呆愣了一会子,她拎起水桶,打算下河去挑水。
“妈,我去吧。你身子不方便。”
钟传秀浮肿的眼睛一看就是哭过的,这样子出去,婶子大娘的问起来不好说话。冯玉姜说:
“你去再睡会儿,天还早呢!妈怀着你们几个,到七八个月也没耽误挑水,不碍事。”
冯玉姜一手扶着扁担,一手拉开大门,迎面看到一个人。
大门口,吴母正带着尴尬的笑脸望着冯玉姜。
这个人,是早就来了,还是正巧刚到?冯玉姜扫了吴母一眼,把扁担一横,差点碰到吴母。吴母趔着身子退了一步,干笑着说:
“他婶子,你这是挑水去呐?传秀她回娘家来了吧?”
冯玉姜抬抬眼,咣当一声把扁担扔在一旁,转身进了家门,吴母在背后两眼怨怼,抬脚跟了进来。
冯玉姜站在院子里顿了顿,去哪儿呢?这大清早的四处静悄悄,肯定不能在院子里说话。东堂屋钟母住着,西堂屋钟继鹏还没起床,他上班比两个孩子上学晚。
东厢房,传秀在里边呢。
冯玉姜反正也没打算拿吴母当什么客,索性一转身,进了锅屋。她也没去看吴母,自己自顾自地拿了个板凳,对着锅门坐下。
吴母见这情形,拿不准冯玉姜是生气女儿被打,还是知道了什么,只好自己也端了个小板凳,在巴掌大的锅屋当央坐下来,先开了腔。

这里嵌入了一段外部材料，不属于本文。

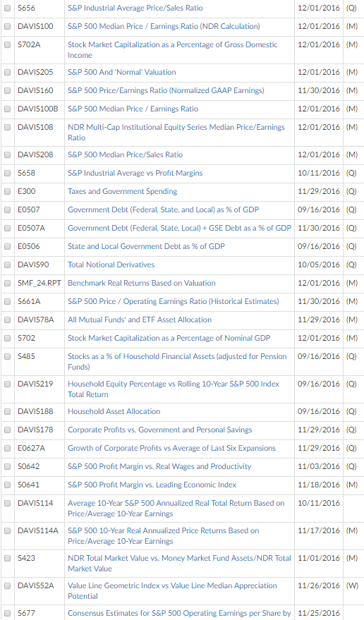The image size is (364, 620).
Task: Select the DAVIS52A checkbox
Action: click(x=7, y=586)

“他婶子,你看,这事弄的,我家那个小爹,中了什么邪,昨晚上小两口子惹了点气,叫你生气了吧?”
冯玉姜说:“他两个惹的什么气,你比我清楚。”
“这话说的,我要是早知道小两口子会惹气,我头天晚上就呼那气人的小爹两鞋底!话又说回来,舌头跟牙还打架呢,小两口子拌几句嘴,咱大人压服压服,就过去了,他婶子,你说是不?”
说的真轻省!冯玉姜见吴母这样说,口气硬邦邦地说:“压服谁?你倒是说说,我怎么压服我闺女?她犯了什么错了?”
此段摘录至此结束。